無事にテミニエル様と契約することが出来て家に帰る途中にふと思い出した
「ティエラ、そういえば薬草って…」
"ああ~それならテミニエル様のところに行く途中でシャンドラの寝てる横にポンっと置いといたわ。今頃薬師達が騒いでるんじゃないかしら"
「え、もう!?ありがとうティエラ」
"どうってことないわっ。あなたもわざわざシャンドラに会いたくないでしょ?まぁ弱ってるシャンドラを見せたかったけど。"
"性格の悪いやつだな"
"助けたたけで十分でしょうよ"
"まあな"
「ふふふ」
帰るとまた夜中の2時になっていて熟睡した。
______________________
朝になり朝一でお母さまが部屋に来た
「ナーシャ!!おはよう♪お義父さまが疫病に勝ったそうよ」
「まぁ。お母さま。一安心ね」
「なんでも疫病を治すための薬草が見つかったんですってこれで疫病も収まってくるはずだわ」
その直後、薬草が見つかったことは新聞でも広がったようで
安心したように街を出歩く人たちも増えた。
メイシーも喜びを隠せないように
「お嬢様…シャンドラ様がお目覚めになったようで明日には帰ってくるようです…またあの日々に戻ると思うと…」
とあからさまな嘘泣きをして部屋を出ていった。
私がメイシーに頼み事をした日から
吹っ切るように人が変わり、いつバレてもいいと言わんばかりに態度があからさまになった。

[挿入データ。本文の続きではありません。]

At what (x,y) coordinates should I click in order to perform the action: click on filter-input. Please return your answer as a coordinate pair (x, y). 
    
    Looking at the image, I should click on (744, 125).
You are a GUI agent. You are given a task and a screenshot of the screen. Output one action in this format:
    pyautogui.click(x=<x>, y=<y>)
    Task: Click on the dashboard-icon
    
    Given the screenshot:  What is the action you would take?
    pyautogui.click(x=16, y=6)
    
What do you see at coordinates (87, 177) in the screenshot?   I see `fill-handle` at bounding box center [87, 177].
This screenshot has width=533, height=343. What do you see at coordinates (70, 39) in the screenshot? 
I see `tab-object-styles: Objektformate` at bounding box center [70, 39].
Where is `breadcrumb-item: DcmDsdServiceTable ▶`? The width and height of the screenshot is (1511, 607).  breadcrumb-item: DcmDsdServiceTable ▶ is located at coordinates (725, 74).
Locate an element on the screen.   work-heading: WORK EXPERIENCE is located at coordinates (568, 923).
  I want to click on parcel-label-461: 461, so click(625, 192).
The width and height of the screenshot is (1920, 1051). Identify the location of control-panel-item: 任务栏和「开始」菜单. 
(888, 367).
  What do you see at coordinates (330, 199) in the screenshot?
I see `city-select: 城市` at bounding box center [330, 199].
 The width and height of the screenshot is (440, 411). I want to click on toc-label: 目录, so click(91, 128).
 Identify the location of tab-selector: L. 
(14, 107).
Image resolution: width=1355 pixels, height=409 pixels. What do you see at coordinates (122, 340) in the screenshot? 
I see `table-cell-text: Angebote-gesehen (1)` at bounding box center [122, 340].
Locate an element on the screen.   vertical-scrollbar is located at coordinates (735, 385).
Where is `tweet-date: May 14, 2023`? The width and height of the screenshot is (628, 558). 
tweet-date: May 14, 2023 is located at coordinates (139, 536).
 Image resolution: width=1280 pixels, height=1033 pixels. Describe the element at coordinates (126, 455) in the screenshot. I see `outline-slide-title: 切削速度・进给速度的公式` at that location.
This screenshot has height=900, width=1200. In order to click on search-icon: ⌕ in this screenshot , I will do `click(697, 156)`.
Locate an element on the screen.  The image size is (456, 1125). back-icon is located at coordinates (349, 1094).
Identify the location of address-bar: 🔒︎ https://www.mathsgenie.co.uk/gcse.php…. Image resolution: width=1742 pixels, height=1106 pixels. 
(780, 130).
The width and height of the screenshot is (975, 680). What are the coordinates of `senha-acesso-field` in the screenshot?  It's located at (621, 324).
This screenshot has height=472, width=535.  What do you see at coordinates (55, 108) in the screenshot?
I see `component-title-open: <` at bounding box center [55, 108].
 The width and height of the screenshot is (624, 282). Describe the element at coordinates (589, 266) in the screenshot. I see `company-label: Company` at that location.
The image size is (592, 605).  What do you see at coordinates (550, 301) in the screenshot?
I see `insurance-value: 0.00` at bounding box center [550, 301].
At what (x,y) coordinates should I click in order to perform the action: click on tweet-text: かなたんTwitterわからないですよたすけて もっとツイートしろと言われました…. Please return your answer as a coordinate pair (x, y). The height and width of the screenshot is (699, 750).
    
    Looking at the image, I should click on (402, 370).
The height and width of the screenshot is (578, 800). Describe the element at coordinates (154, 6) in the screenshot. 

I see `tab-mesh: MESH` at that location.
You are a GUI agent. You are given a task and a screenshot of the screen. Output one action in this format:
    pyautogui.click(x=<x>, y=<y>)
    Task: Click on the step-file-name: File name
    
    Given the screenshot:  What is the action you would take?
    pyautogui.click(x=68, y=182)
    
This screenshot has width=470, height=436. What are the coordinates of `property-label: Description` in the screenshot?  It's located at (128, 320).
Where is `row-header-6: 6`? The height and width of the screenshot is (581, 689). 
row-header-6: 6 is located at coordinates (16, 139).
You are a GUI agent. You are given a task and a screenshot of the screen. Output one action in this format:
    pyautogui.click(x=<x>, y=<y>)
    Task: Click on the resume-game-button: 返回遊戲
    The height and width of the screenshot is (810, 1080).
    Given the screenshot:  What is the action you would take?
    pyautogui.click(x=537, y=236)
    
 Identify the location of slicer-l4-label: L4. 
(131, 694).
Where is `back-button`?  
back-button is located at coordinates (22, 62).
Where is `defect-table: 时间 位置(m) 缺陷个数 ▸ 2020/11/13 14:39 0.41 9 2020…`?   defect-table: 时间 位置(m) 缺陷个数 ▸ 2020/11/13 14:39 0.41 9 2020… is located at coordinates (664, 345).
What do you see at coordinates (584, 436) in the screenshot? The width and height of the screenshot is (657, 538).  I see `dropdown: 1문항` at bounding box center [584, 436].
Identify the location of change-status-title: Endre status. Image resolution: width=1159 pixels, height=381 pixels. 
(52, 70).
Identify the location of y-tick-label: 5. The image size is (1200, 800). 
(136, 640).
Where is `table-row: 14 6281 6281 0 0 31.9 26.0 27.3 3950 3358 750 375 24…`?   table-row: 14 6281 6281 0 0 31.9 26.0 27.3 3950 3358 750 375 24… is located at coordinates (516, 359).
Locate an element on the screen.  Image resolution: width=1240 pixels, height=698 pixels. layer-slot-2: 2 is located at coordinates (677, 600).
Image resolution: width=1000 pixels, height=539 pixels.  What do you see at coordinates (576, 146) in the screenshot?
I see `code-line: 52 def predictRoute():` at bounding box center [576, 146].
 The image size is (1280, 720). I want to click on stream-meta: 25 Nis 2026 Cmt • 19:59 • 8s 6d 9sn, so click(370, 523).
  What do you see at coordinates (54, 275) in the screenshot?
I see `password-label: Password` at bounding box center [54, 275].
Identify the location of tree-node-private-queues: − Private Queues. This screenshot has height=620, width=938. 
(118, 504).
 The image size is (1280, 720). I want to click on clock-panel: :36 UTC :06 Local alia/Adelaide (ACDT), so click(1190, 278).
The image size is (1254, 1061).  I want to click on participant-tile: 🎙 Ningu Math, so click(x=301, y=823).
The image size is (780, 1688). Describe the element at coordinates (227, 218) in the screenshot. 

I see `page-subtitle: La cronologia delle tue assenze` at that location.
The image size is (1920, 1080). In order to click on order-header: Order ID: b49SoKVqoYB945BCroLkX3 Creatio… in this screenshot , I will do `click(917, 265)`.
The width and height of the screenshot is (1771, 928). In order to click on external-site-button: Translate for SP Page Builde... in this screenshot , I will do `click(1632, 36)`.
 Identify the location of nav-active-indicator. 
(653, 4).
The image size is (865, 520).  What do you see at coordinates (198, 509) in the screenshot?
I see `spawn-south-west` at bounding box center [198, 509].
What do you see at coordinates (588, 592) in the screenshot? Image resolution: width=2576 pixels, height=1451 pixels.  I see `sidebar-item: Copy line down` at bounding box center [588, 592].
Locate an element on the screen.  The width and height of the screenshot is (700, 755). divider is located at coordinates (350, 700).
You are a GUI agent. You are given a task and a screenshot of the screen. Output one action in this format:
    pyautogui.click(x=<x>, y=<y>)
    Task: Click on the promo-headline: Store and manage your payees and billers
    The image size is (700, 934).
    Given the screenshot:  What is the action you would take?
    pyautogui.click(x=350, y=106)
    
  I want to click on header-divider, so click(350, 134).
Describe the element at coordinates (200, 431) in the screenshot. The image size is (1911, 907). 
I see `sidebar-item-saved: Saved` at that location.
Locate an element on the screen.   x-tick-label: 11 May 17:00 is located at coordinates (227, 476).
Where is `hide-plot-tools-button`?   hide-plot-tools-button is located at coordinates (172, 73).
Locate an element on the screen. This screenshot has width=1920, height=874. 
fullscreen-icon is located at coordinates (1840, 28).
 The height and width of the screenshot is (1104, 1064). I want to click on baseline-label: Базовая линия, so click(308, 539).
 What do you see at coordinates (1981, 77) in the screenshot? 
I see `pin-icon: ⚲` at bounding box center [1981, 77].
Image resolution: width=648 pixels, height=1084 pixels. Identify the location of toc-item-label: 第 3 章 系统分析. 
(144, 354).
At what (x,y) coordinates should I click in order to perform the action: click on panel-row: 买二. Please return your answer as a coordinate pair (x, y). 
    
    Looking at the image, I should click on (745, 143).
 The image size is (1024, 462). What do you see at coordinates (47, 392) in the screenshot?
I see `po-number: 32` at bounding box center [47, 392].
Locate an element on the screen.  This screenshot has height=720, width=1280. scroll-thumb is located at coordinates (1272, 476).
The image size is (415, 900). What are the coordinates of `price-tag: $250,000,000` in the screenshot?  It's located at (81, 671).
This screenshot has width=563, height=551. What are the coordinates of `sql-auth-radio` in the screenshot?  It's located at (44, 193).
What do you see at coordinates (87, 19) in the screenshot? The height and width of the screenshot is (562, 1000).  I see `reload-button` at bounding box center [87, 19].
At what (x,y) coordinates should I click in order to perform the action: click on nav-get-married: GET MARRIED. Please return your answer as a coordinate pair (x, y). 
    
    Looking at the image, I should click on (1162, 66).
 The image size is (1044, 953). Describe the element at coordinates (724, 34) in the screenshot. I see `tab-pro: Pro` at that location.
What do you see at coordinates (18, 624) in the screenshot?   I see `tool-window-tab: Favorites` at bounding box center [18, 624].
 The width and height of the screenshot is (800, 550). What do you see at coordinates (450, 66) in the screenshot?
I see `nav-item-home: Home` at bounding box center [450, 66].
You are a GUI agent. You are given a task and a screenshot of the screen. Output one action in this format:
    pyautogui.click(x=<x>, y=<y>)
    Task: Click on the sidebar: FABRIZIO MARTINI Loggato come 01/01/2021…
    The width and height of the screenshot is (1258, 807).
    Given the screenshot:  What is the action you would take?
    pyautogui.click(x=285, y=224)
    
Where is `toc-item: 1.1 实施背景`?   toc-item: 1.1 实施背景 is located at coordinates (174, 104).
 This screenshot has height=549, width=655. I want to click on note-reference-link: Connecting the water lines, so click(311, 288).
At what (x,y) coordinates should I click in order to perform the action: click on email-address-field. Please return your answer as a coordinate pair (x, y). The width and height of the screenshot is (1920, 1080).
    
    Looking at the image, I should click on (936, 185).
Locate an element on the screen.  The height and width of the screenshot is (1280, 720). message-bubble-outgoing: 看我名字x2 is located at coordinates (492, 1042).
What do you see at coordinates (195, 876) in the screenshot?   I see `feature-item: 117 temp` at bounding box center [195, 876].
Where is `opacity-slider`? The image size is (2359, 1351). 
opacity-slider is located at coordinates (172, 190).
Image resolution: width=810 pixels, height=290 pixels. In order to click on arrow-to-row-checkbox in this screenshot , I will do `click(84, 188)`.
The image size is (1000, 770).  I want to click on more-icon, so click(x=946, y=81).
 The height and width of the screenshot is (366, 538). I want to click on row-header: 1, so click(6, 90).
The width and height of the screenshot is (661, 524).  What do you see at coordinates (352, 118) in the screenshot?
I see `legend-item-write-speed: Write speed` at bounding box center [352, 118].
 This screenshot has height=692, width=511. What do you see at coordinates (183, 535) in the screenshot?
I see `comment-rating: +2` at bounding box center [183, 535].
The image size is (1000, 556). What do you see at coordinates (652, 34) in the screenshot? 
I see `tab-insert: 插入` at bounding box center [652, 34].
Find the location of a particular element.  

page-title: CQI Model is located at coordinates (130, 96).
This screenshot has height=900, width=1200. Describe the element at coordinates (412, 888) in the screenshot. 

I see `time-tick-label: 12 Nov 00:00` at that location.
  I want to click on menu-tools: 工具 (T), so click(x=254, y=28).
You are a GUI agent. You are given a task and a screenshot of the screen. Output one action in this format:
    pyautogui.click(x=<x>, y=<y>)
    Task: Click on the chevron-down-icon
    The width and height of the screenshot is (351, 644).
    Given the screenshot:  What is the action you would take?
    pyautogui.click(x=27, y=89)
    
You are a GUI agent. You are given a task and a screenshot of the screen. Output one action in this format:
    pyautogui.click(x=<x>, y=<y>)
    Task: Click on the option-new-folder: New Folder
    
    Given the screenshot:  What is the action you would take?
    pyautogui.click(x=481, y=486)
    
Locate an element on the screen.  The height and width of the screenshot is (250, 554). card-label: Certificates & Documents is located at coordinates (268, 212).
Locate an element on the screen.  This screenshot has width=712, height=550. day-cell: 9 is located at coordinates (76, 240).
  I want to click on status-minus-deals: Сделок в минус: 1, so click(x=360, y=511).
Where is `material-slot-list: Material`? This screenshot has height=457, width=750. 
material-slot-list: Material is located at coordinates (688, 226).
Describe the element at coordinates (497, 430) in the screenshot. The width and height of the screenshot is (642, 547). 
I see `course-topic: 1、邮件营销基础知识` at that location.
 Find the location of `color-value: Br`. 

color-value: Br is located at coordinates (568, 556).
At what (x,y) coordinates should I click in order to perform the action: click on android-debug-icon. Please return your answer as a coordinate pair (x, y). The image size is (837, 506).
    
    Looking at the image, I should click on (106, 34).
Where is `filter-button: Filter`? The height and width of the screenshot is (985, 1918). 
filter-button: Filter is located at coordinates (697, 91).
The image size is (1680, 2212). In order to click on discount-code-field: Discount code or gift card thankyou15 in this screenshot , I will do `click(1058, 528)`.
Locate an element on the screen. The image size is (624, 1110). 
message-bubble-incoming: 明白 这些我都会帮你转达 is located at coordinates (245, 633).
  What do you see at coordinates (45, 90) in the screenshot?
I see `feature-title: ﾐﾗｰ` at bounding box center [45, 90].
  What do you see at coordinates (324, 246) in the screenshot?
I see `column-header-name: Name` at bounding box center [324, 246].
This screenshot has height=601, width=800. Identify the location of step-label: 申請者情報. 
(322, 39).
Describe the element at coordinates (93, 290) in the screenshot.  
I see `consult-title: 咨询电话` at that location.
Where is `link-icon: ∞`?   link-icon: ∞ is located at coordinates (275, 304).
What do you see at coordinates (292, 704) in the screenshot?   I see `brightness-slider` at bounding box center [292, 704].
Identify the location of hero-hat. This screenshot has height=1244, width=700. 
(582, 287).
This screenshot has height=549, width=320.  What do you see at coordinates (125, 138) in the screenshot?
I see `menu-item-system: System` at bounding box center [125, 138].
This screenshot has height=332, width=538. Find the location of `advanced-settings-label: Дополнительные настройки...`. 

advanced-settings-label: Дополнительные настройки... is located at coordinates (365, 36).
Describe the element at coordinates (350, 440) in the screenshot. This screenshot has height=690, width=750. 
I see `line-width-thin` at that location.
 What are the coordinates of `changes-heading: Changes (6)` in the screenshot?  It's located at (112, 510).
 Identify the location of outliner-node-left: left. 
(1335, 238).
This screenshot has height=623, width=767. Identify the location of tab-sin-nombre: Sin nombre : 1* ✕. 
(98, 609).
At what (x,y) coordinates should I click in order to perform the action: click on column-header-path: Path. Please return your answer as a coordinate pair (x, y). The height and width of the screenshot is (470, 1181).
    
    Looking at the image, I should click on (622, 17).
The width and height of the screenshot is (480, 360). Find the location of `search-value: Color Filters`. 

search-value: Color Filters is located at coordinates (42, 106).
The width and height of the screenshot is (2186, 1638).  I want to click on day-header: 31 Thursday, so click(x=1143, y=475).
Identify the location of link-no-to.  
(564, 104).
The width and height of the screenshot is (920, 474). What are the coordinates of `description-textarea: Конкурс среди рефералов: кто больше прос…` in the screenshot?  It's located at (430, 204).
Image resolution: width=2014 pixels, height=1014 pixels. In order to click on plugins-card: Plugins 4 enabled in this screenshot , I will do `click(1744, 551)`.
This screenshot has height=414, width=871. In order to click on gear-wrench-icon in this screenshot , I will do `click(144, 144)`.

多分だけど…シャンドラが帰ってきたら確実にメイシーはなにかを仕掛けるだろうな…。と心をかまえる。
その日の夕方テミニエル様の言った通りに工場には装置が置かれることになり、この装置は工場の負担にならない程度の金額で修理を保証した月額制で契約することにしてくれたようだ。
これもまた夕刊になり
他の工場からも購入の意思や契約が殺到したらしくテミニエル様は忙しそうに知らせてくれた。
あの晩困っていた工場長らしい人はこの装置と多大な金額での購入ではなく契約制でこの装置を扱えることに泣いて喜び
安心して私たちも汚れた川や草木を生き返らせに行き、なんとか疫病騒動に収拾がついた。